(Entries for locating text and elements)
---

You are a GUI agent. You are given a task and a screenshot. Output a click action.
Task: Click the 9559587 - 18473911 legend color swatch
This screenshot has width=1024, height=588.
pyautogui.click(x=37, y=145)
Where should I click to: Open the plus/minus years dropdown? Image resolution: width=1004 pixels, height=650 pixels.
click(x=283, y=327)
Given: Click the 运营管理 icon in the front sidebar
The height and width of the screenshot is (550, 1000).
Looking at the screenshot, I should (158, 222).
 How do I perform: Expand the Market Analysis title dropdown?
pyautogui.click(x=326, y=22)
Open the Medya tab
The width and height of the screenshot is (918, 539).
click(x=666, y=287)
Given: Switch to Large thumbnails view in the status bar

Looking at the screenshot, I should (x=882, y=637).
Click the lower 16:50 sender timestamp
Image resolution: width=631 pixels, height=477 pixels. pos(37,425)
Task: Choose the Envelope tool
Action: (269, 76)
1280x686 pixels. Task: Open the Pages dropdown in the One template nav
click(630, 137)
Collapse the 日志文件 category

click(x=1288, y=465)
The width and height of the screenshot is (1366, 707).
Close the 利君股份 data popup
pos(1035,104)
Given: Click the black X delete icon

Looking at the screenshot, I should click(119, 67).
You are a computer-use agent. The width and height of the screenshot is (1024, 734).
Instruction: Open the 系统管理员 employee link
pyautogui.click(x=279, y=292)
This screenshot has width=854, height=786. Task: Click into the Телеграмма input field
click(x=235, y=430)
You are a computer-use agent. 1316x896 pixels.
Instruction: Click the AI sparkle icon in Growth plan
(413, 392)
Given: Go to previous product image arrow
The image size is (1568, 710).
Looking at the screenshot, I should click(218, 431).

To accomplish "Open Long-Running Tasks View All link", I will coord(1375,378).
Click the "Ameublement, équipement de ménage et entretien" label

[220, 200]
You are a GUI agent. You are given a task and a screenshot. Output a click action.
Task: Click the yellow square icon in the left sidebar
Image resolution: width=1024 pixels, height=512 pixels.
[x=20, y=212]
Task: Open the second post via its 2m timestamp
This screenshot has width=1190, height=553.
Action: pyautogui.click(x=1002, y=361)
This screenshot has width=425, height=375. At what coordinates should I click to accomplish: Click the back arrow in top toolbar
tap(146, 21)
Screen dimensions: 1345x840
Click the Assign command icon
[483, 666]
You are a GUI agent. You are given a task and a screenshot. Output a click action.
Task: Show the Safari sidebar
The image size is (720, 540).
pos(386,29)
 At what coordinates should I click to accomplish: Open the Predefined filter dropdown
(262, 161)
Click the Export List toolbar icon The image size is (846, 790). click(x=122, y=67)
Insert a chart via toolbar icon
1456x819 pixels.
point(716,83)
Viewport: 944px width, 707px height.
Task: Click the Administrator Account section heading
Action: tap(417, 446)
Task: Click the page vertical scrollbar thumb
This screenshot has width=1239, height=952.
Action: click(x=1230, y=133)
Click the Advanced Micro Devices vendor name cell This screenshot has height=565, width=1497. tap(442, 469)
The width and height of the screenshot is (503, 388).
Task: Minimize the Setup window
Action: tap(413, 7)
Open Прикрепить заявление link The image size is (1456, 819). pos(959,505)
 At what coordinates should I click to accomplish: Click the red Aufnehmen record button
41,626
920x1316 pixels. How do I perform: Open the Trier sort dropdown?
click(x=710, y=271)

---

• [WORK TO BE COMPLETED] Reproduce each of these records word for word.

• [FINISHED TASK]
You are a GUI agent. You are given a task and a screenshot. Output a click action.
Task: Click the 9559587 - 18473911 legend color swatch
This screenshot has width=1024, height=588.
pyautogui.click(x=37, y=145)
Where should I click to: Open the plus/minus years dropdown? Image resolution: width=1004 pixels, height=650 pixels.
click(x=283, y=327)
Given: Click the 运营管理 icon in the front sidebar
The height and width of the screenshot is (550, 1000).
Looking at the screenshot, I should (158, 222).
 How do I perform: Expand the Market Analysis title dropdown?
pyautogui.click(x=326, y=22)
Open the Medya tab
The width and height of the screenshot is (918, 539).
click(x=666, y=287)
Given: Switch to Large thumbnails view in the status bar

Looking at the screenshot, I should (x=882, y=637).
Click the lower 16:50 sender timestamp
Image resolution: width=631 pixels, height=477 pixels. pos(37,425)
Task: Choose the Envelope tool
Action: (269, 76)
1280x686 pixels. Task: Open the Pages dropdown in the One template nav
click(630, 137)
Collapse the 日志文件 category

click(x=1288, y=465)
The width and height of the screenshot is (1366, 707).
Close the 利君股份 data popup
pos(1035,104)
Given: Click the black X delete icon

Looking at the screenshot, I should click(119, 67).
You are a computer-use agent. The width and height of the screenshot is (1024, 734).
Instruction: Open the 系统管理员 employee link
pyautogui.click(x=279, y=292)
This screenshot has width=854, height=786. Task: Click into the Телеграмма input field
click(x=235, y=430)
You are a computer-use agent. 1316x896 pixels.
Instruction: Click the AI sparkle icon in Growth plan
(413, 392)
Given: Go to previous product image arrow
The image size is (1568, 710).
Looking at the screenshot, I should click(218, 431).

To accomplish "Open Long-Running Tasks View All link", I will coord(1375,378).
Click the "Ameublement, équipement de ménage et entretien" label

[220, 200]
You are a GUI agent. You are given a task and a screenshot. Output a click action.
Task: Click the yellow square icon in the left sidebar
Image resolution: width=1024 pixels, height=512 pixels.
[x=20, y=212]
Task: Open the second post via its 2m timestamp
This screenshot has width=1190, height=553.
Action: pyautogui.click(x=1002, y=361)
This screenshot has width=425, height=375. At what coordinates should I click to accomplish: Click the back arrow in top toolbar
tap(146, 21)
Screen dimensions: 1345x840
Click the Assign command icon
[483, 666]
You are a GUI agent. You are given a task and a screenshot. Output a click action.
Task: Show the Safari sidebar
The image size is (720, 540).
pos(386,29)
 At what coordinates should I click to accomplish: Open the Predefined filter dropdown
(262, 161)
Click the Export List toolbar icon The image size is (846, 790). click(x=122, y=67)
Insert a chart via toolbar icon
1456x819 pixels.
point(716,83)
Viewport: 944px width, 707px height.
Task: Click the Administrator Account section heading
Action: tap(417, 446)
Task: Click the page vertical scrollbar thumb
This screenshot has width=1239, height=952.
Action: click(x=1230, y=133)
Click the Advanced Micro Devices vendor name cell This screenshot has height=565, width=1497. tap(442, 469)
The width and height of the screenshot is (503, 388).
Task: Minimize the Setup window
Action: tap(413, 7)
Open Прикрепить заявление link The image size is (1456, 819). pos(959,505)
 At what coordinates should I click to accomplish: Click the red Aufnehmen record button
41,626
920x1316 pixels. How do I perform: Open the Trier sort dropdown?
click(x=710, y=271)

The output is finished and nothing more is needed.